I believe you can create a named pipe (using mkfifo) somewhere in the filesystem (I'd suggest somewhere persistent, not /tmp or /var/run, etc...). I've seen it created as /var/log/logpipe or similar. Then simply name the file in syslog.conf without the '|' symbol.

However, note that if there is nothing reading from the pipe when syslogd starts (or when it receives a HUP) then it will ignore it, so you need to make sure something is reading the pipe before syslog starts. SMF is probably the best way to do this - you can insert a dependancy for the svc:/system/system-log service to make sure your pipe reader starts first.

Also, if there is nothing reading from the pipe when syslogd tries to write to it, it will close it and ignore it until the next restart/refresh. However, the smf "restart on" property of the dependancy can refresh system-log if your reader dies and is restarted.


Hope that helps,
Brian


Harry Putnam wrote:
Can anyone tell me how to make the system logger write to a fifo?
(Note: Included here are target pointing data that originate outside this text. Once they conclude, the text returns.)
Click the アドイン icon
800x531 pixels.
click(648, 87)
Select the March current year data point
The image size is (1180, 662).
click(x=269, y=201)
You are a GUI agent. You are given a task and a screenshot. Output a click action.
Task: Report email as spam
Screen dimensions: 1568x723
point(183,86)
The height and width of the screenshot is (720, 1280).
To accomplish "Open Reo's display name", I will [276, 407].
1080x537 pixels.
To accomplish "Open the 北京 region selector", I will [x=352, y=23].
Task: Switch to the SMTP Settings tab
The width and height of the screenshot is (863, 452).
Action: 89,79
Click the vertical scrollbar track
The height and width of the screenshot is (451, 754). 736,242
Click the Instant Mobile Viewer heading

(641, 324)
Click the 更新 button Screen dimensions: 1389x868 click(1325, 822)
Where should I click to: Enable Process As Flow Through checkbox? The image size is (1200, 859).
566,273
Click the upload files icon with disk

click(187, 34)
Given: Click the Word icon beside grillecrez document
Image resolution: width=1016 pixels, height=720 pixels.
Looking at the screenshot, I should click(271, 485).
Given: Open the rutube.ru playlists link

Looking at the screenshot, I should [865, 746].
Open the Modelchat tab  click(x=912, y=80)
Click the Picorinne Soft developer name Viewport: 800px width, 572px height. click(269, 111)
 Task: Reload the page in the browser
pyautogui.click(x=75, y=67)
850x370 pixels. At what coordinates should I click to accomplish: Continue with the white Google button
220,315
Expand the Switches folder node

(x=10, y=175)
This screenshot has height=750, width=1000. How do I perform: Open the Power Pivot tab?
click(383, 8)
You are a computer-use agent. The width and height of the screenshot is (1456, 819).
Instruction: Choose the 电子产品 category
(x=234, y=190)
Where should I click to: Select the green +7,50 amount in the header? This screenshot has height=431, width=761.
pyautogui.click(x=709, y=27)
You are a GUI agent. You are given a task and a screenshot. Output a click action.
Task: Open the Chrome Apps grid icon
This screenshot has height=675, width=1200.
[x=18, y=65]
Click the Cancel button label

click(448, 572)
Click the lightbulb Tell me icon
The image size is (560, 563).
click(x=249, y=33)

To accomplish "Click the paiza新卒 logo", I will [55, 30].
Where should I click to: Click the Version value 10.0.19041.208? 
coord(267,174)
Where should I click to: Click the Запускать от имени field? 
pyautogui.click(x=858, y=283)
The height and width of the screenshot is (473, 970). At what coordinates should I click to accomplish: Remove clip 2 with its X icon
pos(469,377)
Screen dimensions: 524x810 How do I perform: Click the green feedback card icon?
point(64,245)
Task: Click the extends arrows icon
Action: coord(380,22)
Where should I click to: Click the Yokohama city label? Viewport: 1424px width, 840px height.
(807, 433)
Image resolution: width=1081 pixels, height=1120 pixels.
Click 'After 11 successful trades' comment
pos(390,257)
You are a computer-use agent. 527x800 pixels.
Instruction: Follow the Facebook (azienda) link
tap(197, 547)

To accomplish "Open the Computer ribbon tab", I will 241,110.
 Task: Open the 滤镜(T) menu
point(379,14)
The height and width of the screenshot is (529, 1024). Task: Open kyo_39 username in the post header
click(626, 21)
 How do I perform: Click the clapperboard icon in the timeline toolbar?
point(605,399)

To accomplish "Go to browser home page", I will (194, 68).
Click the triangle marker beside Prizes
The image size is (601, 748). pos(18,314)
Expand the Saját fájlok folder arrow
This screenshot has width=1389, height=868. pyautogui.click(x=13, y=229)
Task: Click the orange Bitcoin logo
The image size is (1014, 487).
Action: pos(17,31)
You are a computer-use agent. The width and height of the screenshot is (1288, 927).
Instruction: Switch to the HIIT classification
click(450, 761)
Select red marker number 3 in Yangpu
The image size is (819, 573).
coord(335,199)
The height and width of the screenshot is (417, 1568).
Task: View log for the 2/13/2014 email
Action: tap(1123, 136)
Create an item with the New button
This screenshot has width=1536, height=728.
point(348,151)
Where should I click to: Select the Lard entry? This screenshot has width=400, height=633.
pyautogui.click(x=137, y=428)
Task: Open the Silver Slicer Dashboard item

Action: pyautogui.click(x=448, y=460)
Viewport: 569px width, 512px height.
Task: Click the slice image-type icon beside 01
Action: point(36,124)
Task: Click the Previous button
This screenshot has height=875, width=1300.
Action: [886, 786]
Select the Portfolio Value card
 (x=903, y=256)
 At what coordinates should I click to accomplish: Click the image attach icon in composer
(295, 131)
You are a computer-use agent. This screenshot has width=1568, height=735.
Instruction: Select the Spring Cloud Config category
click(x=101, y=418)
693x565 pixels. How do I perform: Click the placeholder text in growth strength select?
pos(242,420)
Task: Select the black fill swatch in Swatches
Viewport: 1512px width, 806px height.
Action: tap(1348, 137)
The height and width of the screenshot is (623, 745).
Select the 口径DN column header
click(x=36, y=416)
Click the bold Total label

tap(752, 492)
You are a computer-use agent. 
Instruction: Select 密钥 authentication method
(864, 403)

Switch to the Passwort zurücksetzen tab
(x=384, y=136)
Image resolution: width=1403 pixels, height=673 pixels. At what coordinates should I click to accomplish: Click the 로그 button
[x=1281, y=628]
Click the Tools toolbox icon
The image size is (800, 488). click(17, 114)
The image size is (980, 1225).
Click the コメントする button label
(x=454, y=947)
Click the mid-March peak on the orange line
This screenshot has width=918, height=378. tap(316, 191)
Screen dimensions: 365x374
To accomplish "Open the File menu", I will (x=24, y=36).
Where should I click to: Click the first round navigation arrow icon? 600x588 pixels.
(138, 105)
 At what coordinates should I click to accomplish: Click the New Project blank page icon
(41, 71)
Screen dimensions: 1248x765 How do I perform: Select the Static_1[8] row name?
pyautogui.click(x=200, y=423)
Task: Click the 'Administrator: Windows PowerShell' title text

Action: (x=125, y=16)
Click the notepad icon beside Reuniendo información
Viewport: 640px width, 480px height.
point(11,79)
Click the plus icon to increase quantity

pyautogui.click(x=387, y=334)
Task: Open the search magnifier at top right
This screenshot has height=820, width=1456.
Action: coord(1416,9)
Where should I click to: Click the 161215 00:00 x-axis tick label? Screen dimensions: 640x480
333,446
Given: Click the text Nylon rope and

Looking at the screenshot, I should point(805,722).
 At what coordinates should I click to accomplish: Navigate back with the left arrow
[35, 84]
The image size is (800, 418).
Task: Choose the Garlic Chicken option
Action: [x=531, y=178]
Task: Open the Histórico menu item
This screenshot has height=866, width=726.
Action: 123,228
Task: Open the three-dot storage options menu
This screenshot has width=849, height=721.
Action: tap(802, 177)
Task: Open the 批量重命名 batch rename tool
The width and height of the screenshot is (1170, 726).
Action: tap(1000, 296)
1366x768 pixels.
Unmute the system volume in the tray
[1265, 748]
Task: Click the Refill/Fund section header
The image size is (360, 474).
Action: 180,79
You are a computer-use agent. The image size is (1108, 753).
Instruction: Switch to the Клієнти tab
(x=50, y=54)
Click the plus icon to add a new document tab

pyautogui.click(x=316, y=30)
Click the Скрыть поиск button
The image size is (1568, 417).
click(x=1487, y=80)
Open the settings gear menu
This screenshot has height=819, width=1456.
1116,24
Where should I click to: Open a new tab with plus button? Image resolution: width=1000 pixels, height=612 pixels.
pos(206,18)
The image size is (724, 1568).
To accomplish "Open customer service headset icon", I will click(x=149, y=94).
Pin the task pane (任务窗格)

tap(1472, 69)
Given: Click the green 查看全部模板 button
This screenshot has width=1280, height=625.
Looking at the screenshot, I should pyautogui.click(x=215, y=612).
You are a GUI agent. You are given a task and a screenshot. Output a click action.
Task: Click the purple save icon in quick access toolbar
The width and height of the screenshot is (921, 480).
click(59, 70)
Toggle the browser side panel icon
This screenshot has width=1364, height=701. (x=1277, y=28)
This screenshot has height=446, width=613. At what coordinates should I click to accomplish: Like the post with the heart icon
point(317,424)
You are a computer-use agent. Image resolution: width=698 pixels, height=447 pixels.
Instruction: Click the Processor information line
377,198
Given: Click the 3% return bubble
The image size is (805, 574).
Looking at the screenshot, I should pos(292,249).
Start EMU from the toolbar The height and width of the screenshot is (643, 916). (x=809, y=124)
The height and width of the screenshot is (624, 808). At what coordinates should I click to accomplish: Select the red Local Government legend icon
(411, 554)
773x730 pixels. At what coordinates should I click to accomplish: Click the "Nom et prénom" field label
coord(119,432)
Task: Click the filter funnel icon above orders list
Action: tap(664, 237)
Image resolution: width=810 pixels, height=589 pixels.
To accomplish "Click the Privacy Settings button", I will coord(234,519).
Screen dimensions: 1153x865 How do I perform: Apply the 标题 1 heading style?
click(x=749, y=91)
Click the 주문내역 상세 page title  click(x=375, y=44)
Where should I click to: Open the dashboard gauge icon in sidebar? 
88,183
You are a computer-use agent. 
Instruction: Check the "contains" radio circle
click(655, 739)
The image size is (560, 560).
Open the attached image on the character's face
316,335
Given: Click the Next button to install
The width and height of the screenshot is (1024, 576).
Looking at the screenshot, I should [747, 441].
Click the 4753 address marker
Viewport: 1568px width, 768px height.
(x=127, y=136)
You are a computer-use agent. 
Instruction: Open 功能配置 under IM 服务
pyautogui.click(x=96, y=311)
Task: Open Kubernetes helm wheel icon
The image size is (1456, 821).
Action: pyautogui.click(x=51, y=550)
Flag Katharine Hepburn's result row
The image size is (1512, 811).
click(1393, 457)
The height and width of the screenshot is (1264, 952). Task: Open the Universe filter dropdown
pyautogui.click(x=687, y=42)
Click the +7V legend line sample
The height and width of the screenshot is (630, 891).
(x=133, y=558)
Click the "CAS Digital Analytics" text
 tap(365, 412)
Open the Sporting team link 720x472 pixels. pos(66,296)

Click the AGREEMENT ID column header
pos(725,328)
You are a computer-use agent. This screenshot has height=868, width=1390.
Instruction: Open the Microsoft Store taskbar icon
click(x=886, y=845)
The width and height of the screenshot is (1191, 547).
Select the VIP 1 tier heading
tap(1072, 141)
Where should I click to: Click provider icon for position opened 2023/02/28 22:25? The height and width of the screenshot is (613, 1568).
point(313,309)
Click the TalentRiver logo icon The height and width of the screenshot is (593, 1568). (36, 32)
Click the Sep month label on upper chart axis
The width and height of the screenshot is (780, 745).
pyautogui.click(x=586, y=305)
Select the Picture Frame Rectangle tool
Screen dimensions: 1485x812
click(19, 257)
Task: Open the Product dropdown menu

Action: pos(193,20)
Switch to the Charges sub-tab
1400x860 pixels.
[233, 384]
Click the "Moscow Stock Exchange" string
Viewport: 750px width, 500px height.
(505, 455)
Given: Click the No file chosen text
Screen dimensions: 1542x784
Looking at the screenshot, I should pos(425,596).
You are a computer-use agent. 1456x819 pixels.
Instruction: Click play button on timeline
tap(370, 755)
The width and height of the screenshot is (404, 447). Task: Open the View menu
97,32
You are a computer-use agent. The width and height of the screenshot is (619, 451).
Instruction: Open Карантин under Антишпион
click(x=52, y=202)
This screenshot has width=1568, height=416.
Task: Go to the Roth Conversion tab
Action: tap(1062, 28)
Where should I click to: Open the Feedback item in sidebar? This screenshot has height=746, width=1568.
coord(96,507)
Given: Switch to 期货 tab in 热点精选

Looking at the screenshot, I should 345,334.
I've tried this in /etc/syslog.conf

   *.debug              |/var/adm/flt

Where `flt' is a fifo and the two elements are separated by tabs. After a sighup to systemlogger I'm not seeing any data with `cat flt'

Made sure data is been sent by system-log but nothing appears at the
fifo.

Doing something like (in two different xterms):

xterm 1
cat flt
xterm 2
cat messages > flt

And I see the data so I know the fifo is working.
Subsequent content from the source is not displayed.